▶ _Work order_: Every record that follows should be printed verbatim.

(Stored data entries)
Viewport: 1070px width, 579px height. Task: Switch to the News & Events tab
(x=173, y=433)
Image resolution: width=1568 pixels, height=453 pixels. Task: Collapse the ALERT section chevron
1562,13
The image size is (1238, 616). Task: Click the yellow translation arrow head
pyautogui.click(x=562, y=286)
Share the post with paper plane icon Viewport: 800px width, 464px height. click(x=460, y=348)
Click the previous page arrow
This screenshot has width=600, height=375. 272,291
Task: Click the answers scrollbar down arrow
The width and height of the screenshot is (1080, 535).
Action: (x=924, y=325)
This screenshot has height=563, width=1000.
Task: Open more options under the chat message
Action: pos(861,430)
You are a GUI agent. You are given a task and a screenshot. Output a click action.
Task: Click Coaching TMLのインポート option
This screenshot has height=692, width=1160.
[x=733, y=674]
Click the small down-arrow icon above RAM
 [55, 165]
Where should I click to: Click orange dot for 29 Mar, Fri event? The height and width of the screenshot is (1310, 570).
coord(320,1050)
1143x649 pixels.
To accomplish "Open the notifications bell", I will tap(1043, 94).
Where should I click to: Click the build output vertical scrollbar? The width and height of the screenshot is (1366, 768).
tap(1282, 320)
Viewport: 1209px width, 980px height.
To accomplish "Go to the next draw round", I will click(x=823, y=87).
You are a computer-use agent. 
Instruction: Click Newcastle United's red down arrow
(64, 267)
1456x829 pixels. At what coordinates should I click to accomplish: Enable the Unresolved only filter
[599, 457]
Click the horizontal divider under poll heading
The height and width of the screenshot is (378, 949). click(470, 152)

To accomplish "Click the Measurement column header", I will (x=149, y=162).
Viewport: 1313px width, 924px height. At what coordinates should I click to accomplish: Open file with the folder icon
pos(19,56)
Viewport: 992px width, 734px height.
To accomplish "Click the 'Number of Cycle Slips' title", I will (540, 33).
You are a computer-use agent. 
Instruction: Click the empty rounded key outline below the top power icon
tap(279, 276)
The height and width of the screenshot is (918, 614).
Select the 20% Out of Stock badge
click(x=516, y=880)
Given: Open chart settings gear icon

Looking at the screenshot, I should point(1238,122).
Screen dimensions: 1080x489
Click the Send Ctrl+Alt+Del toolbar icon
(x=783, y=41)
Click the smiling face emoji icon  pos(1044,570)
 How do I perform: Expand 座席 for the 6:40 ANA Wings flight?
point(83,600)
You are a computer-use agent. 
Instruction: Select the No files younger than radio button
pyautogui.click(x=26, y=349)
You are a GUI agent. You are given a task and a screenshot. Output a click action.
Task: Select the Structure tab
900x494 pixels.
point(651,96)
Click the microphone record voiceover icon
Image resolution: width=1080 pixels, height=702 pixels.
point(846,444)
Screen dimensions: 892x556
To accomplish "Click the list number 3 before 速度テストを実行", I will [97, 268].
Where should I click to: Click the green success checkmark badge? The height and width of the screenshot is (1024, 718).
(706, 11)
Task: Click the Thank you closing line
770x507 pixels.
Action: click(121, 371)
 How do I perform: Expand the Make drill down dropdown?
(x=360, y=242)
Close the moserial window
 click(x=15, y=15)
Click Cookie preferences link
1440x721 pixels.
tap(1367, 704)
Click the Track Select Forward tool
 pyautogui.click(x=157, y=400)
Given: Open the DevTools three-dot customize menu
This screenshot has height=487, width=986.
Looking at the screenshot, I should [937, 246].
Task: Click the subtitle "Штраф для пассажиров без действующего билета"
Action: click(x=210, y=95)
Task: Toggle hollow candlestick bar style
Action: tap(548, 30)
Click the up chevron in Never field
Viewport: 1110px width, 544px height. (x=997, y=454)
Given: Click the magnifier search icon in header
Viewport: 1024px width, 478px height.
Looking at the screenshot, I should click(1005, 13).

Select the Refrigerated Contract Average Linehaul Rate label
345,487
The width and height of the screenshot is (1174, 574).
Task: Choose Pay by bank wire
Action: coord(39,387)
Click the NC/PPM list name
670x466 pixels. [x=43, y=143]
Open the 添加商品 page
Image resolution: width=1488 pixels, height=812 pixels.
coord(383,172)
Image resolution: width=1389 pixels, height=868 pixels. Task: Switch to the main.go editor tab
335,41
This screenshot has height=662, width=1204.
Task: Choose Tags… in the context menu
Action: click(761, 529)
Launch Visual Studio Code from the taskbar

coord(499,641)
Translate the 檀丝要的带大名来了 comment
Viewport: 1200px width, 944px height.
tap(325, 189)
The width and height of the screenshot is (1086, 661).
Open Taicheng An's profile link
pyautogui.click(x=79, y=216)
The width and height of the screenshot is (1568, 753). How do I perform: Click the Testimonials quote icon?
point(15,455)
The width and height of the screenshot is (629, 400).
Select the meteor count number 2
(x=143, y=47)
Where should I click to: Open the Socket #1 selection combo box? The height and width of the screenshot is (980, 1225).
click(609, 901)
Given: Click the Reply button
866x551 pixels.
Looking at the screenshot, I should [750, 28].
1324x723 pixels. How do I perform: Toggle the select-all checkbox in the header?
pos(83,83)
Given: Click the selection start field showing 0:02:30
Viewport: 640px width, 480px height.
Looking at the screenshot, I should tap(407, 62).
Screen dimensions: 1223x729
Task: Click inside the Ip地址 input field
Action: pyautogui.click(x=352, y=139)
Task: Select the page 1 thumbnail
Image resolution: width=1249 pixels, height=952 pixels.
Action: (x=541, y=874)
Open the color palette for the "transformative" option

▶ _Response to this exercise_:
Viewport: 1070px width, 579px height. Task: Switch to the News & Events tab
(x=173, y=433)
Image resolution: width=1568 pixels, height=453 pixels. Task: Collapse the ALERT section chevron
1562,13
The image size is (1238, 616). Task: Click the yellow translation arrow head
pyautogui.click(x=562, y=286)
Share the post with paper plane icon Viewport: 800px width, 464px height. click(x=460, y=348)
Click the previous page arrow
This screenshot has width=600, height=375. 272,291
Task: Click the answers scrollbar down arrow
The width and height of the screenshot is (1080, 535).
Action: (x=924, y=325)
This screenshot has height=563, width=1000.
Task: Open more options under the chat message
Action: pos(861,430)
You are a GUI agent. You are given a task and a screenshot. Output a click action.
Task: Click Coaching TMLのインポート option
This screenshot has height=692, width=1160.
[x=733, y=674]
Click the small down-arrow icon above RAM
 [55, 165]
Where should I click to: Click orange dot for 29 Mar, Fri event? The height and width of the screenshot is (1310, 570).
coord(320,1050)
1143x649 pixels.
To accomplish "Open the notifications bell", I will tap(1043, 94).
Where should I click to: Click the build output vertical scrollbar? The width and height of the screenshot is (1366, 768).
tap(1282, 320)
Viewport: 1209px width, 980px height.
To accomplish "Go to the next draw round", I will click(x=823, y=87).
You are a computer-use agent. 
Instruction: Click Newcastle United's red down arrow
(64, 267)
1456x829 pixels. At what coordinates should I click to accomplish: Enable the Unresolved only filter
[599, 457]
Click the horizontal divider under poll heading
The height and width of the screenshot is (378, 949). click(470, 152)

To accomplish "Click the Measurement column header", I will (x=149, y=162).
Viewport: 1313px width, 924px height. At what coordinates should I click to accomplish: Open file with the folder icon
pos(19,56)
Viewport: 992px width, 734px height.
To accomplish "Click the 'Number of Cycle Slips' title", I will (540, 33).
You are a computer-use agent. 
Instruction: Click the empty rounded key outline below the top power icon
tap(279, 276)
The height and width of the screenshot is (918, 614).
Select the 20% Out of Stock badge
click(x=516, y=880)
Given: Open chart settings gear icon

Looking at the screenshot, I should point(1238,122).
Screen dimensions: 1080x489
Click the Send Ctrl+Alt+Del toolbar icon
(x=783, y=41)
Click the smiling face emoji icon  pos(1044,570)
 How do I perform: Expand 座席 for the 6:40 ANA Wings flight?
point(83,600)
You are a computer-use agent. 
Instruction: Select the No files younger than radio button
pyautogui.click(x=26, y=349)
You are a GUI agent. You are given a task and a screenshot. Output a click action.
Task: Select the Structure tab
900x494 pixels.
point(651,96)
Click the microphone record voiceover icon
Image resolution: width=1080 pixels, height=702 pixels.
point(846,444)
Screen dimensions: 892x556
To accomplish "Click the list number 3 before 速度テストを実行", I will [97, 268].
Where should I click to: Click the green success checkmark badge? The height and width of the screenshot is (1024, 718).
(706, 11)
Task: Click the Thank you closing line
770x507 pixels.
Action: click(121, 371)
 How do I perform: Expand the Make drill down dropdown?
(x=360, y=242)
Close the moserial window
 click(x=15, y=15)
Click Cookie preferences link
1440x721 pixels.
tap(1367, 704)
Click the Track Select Forward tool
 pyautogui.click(x=157, y=400)
Given: Open the DevTools three-dot customize menu
This screenshot has height=487, width=986.
Looking at the screenshot, I should [937, 246].
Task: Click the subtitle "Штраф для пассажиров без действующего билета"
Action: click(x=210, y=95)
Task: Toggle hollow candlestick bar style
Action: tap(548, 30)
Click the up chevron in Never field
Viewport: 1110px width, 544px height. (x=997, y=454)
Given: Click the magnifier search icon in header
Viewport: 1024px width, 478px height.
Looking at the screenshot, I should click(1005, 13).

Select the Refrigerated Contract Average Linehaul Rate label
345,487
The width and height of the screenshot is (1174, 574).
Task: Choose Pay by bank wire
Action: coord(39,387)
Click the NC/PPM list name
670x466 pixels. [x=43, y=143]
Open the 添加商品 page
Image resolution: width=1488 pixels, height=812 pixels.
coord(383,172)
Image resolution: width=1389 pixels, height=868 pixels. Task: Switch to the main.go editor tab
335,41
This screenshot has height=662, width=1204.
Task: Choose Tags… in the context menu
Action: click(761, 529)
Launch Visual Studio Code from the taskbar

coord(499,641)
Translate the 檀丝要的带大名来了 comment
Viewport: 1200px width, 944px height.
tap(325, 189)
The width and height of the screenshot is (1086, 661).
Open Taicheng An's profile link
pyautogui.click(x=79, y=216)
The width and height of the screenshot is (1568, 753). How do I perform: Click the Testimonials quote icon?
point(15,455)
The width and height of the screenshot is (629, 400).
Select the meteor count number 2
(x=143, y=47)
Where should I click to: Open the Socket #1 selection combo box? The height and width of the screenshot is (980, 1225).
click(609, 901)
Given: Click the Reply button
866x551 pixels.
Looking at the screenshot, I should [750, 28].
1324x723 pixels. How do I perform: Toggle the select-all checkbox in the header?
pos(83,83)
Given: Click the selection start field showing 0:02:30
Viewport: 640px width, 480px height.
Looking at the screenshot, I should tap(407, 62).
Screen dimensions: 1223x729
Task: Click inside the Ip地址 input field
Action: pyautogui.click(x=352, y=139)
Task: Select the page 1 thumbnail
Image resolution: width=1249 pixels, height=952 pixels.
Action: (x=541, y=874)
Open the color palette for the "transformative" option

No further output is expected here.